[Opening Entries shown section]

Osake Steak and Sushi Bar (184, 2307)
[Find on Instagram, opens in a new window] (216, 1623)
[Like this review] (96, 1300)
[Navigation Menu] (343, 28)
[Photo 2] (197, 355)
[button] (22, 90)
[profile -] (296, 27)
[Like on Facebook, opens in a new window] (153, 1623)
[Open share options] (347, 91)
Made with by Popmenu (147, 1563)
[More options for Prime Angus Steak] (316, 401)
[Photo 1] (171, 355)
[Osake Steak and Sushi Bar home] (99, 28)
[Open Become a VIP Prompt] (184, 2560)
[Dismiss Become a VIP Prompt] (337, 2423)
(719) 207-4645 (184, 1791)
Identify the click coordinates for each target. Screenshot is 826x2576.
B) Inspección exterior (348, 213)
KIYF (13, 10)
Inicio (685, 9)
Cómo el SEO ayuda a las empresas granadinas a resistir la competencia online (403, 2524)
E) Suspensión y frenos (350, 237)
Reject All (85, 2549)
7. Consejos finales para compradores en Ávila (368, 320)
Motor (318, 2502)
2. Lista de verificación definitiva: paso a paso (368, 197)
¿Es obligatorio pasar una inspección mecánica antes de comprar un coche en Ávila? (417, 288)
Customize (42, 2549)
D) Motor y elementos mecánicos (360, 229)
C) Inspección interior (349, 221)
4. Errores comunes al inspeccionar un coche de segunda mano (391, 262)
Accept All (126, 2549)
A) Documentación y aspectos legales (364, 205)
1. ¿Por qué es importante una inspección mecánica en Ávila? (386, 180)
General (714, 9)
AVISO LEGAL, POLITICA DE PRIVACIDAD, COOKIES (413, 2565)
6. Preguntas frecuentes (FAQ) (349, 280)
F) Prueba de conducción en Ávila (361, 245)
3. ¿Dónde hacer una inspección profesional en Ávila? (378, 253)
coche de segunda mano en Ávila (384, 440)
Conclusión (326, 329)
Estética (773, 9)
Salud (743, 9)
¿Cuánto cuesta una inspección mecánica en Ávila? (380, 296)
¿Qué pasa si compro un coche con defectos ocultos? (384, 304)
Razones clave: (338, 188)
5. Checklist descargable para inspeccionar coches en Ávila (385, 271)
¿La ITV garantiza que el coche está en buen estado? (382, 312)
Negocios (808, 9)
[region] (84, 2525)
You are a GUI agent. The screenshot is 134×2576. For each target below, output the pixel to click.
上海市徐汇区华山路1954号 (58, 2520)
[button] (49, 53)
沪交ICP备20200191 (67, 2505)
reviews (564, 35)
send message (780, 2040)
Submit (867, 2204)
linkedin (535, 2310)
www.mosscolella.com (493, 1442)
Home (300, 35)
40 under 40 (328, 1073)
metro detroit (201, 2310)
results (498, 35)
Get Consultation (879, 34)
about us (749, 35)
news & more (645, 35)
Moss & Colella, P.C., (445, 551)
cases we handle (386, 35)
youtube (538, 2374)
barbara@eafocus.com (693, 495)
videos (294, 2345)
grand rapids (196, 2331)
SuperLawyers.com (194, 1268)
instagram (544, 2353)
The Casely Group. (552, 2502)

[Closing Entries shown section]

__Assigned task__. Only lines with the word "Osake" are needed. Copy them from the preceding records.

__Answer to this task__.
Osake Steak and Sushi Bar (184, 2307)
[Osake Steak and Sushi Bar home] (99, 28)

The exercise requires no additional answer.